We did not find the prognostic impact of CD206 TAMs, in contrast to previous studies [13,15]. The precise composition of the immune component in the TME may affect its prognostic impact. Also, there could be a diversity in CD206 TAMs. Notably, emerging data have refuted the assumption that CD206 TAMs are strictly tumor-promoting. Specific macrophage subsets co-expressing CD206 and SERPINH1 or MORC4 were connected with positive patient prognosis in breast cancer [8]. In pre-clinical studies, CD206 TAMs were found to be the primary source of CXCL9—the well-established chemoattractant for CXCR3-expessing NK and CD8 T cells, driving anti-tumor immunity [39]. CD206 TAMs were also shown to have effective antigen cross-presentation capabilities, leading to tumor antigen-specific CD8 T-cell activation [40]. All these results question the validity of CD206 as a marker for protumoral TAMs. TAM-targeting strategies are being tested in cancer therapy [41]. The dissection of TAM diversity and their relative roles in tumors may provide information on strategies to selectively target the protumoral subset. Our study compared the clinical relevance of these two TAM markers, which may provide a rationale for selective macrophage-subset targeting in patients with breast cancer. Caution should be taken in the development of CD206 TAM targeting [42].
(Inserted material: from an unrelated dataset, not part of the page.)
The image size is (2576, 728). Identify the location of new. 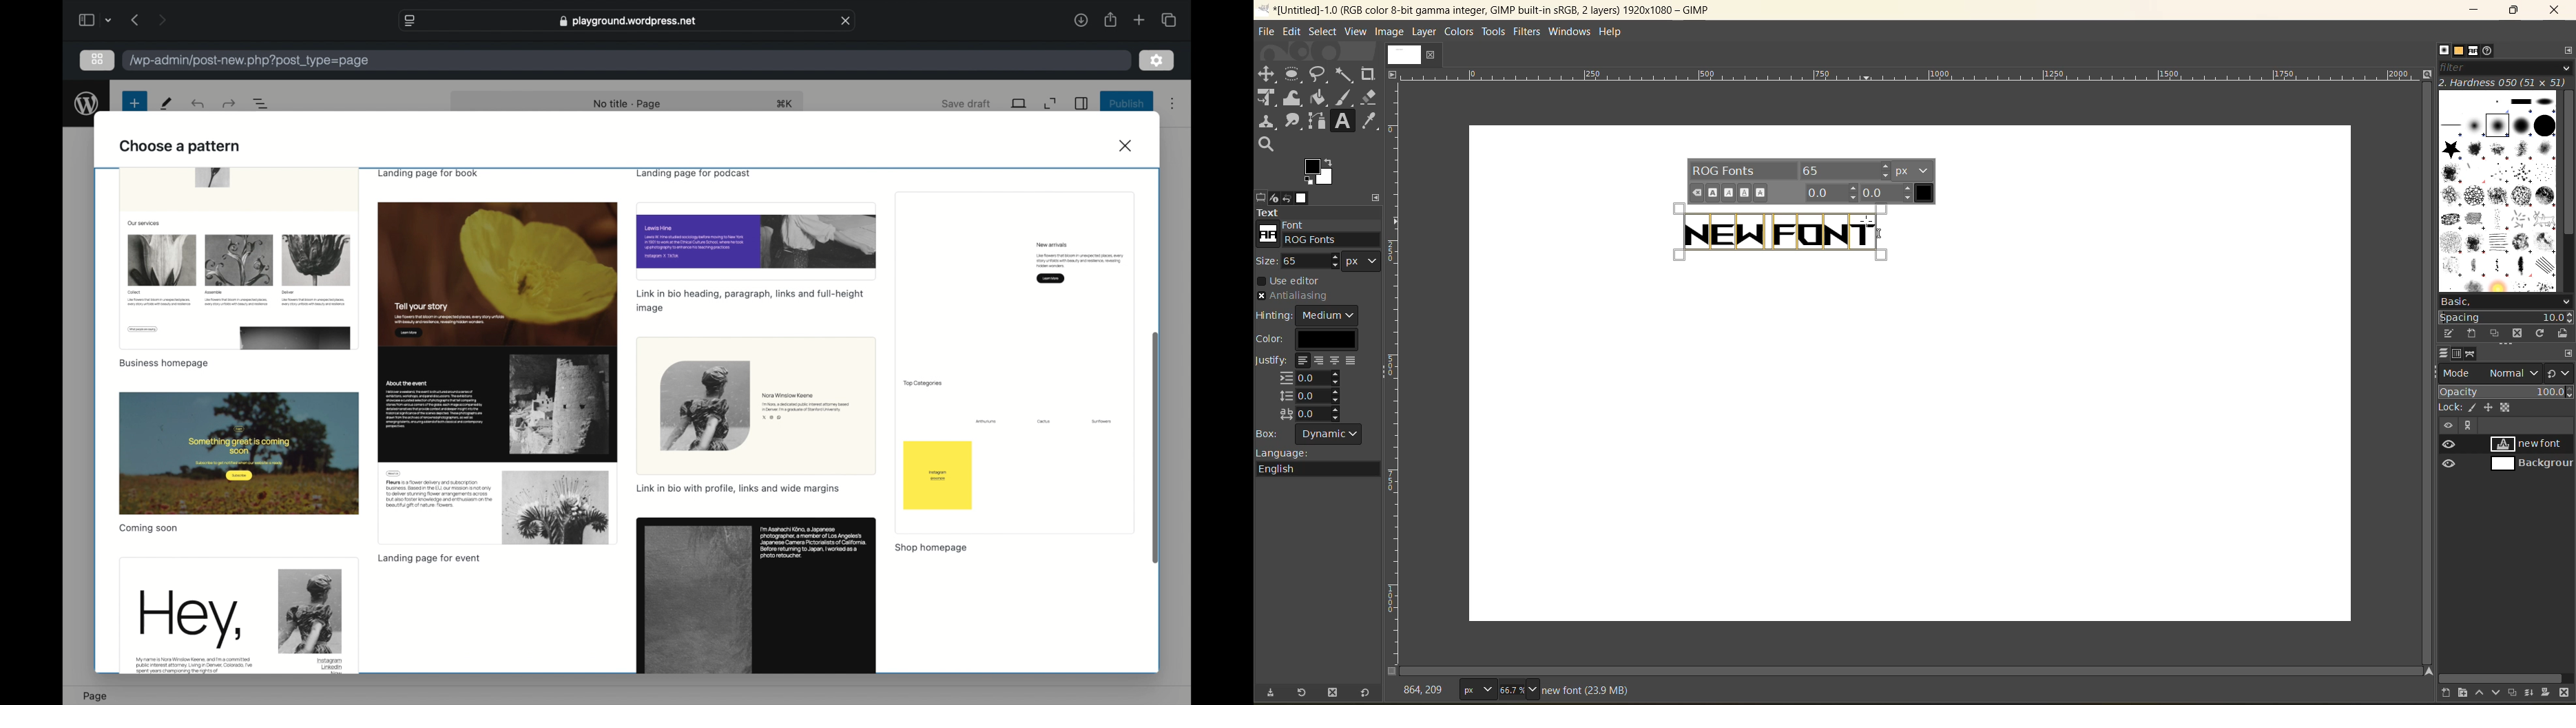
(135, 104).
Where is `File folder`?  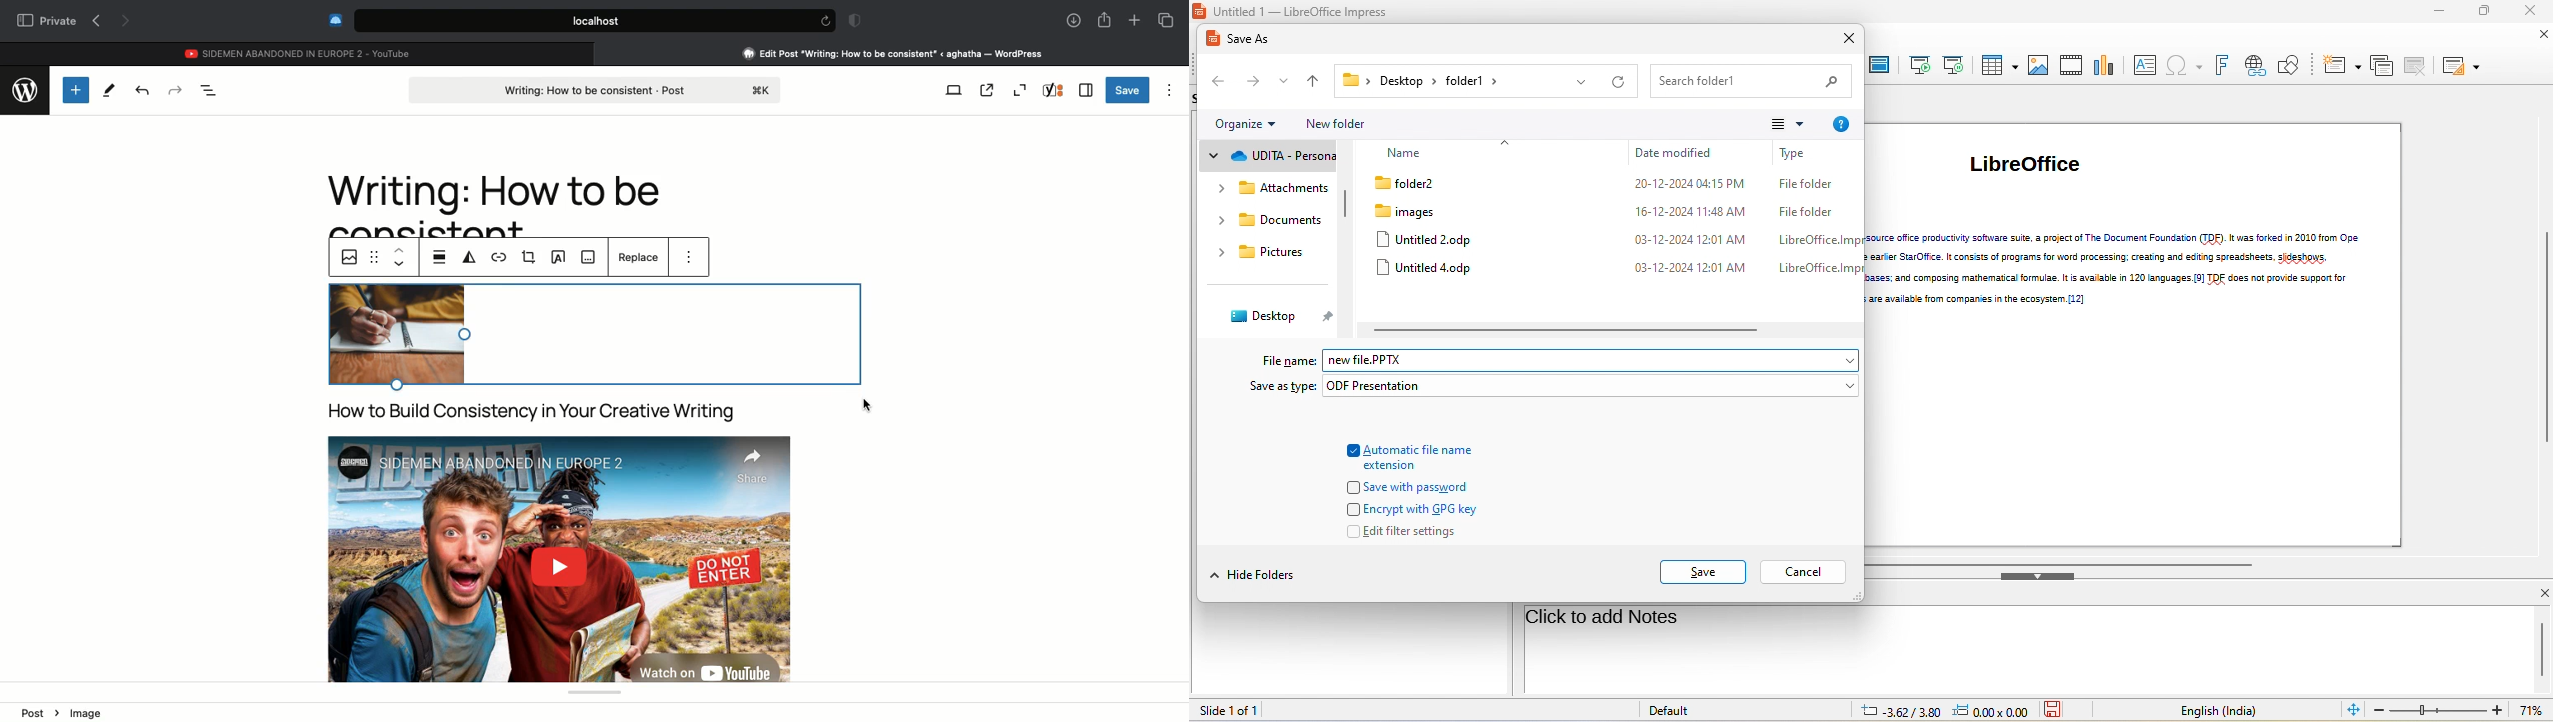 File folder is located at coordinates (1802, 185).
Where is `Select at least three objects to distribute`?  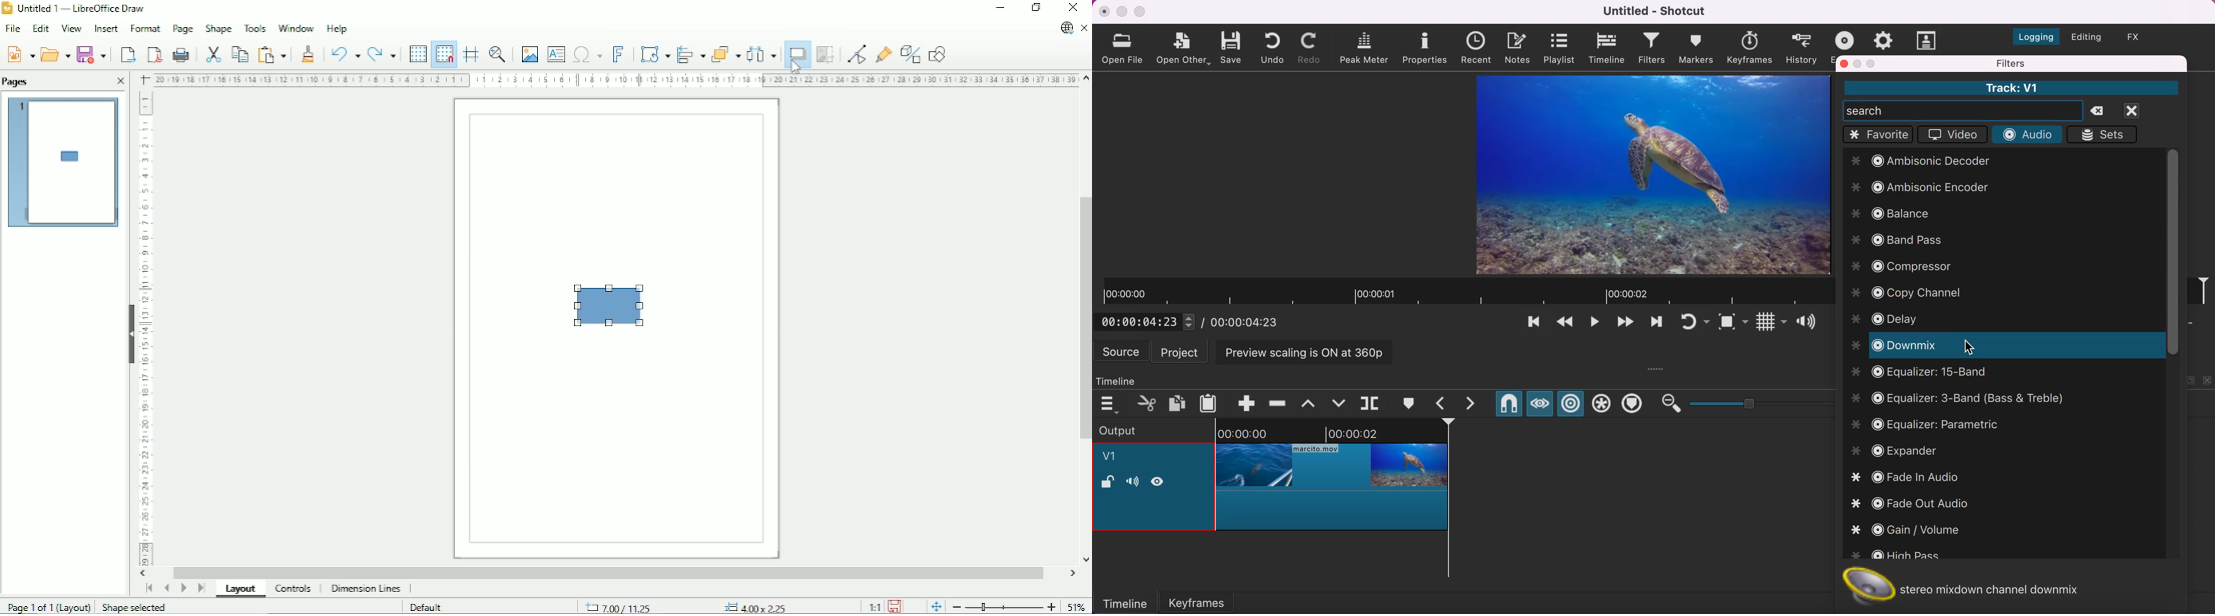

Limitations of our study included the small number of cases in subgroups of breast cancer, making it difficult to draw conclusive results from the subtype analysis. sTIL was evaluated based on standard guidelines using H&E slides. The specific subtypes of sTIL in the TME have not been considered. It is not clear if the differences in the sTIL composition could affect the prognostic value of the sCD163/sTIL ratio. The generalizability of the findings can be improved with the evaluation of an independent validation cohort, which was absent in the current analysis. Instead of analyzing the entire section, only selected ROIs in the same areas were used. Although both TAMs shared similar hotspot distribution, there could still be some minor discrepancies in the minority of cases. Moreover, ROI selection could introduce bias to the results.

5. Conclusions

In summary, this study revealed the heterogeneity among TAMs in breast cancers, as identified by CD163 and CD206. The two subgroups of TAMs showed distinct clinico-pathologic and prognostic features. CD163 TAMs were more prevalent in high-grade tumors and intra-tumoral locations compared to CD206 TAMs. Furthermore, we have also underscored the significance of the spatial distribution of CD163 TAMs and their interactions with TILs in breast cancer prognosis. In particular, the CD163 TAM-to-sTIL score was determined to be an independent feature in breast cancer survival. Conversely, CD206 TAMs may not have an unfavorable prognostic impact. Further analysis with a larger cohort will be required to validate the current findings in overall breast cancer as well as breast cancer subsets. More investigations, such as those using multiplex imaging, are necessary to better characterize the different TIL populations in relation to the two TAMs, to better define the spatial expression of the two TAMs’ populations and understand the underlying mechanism modulating the TME in breast cancer.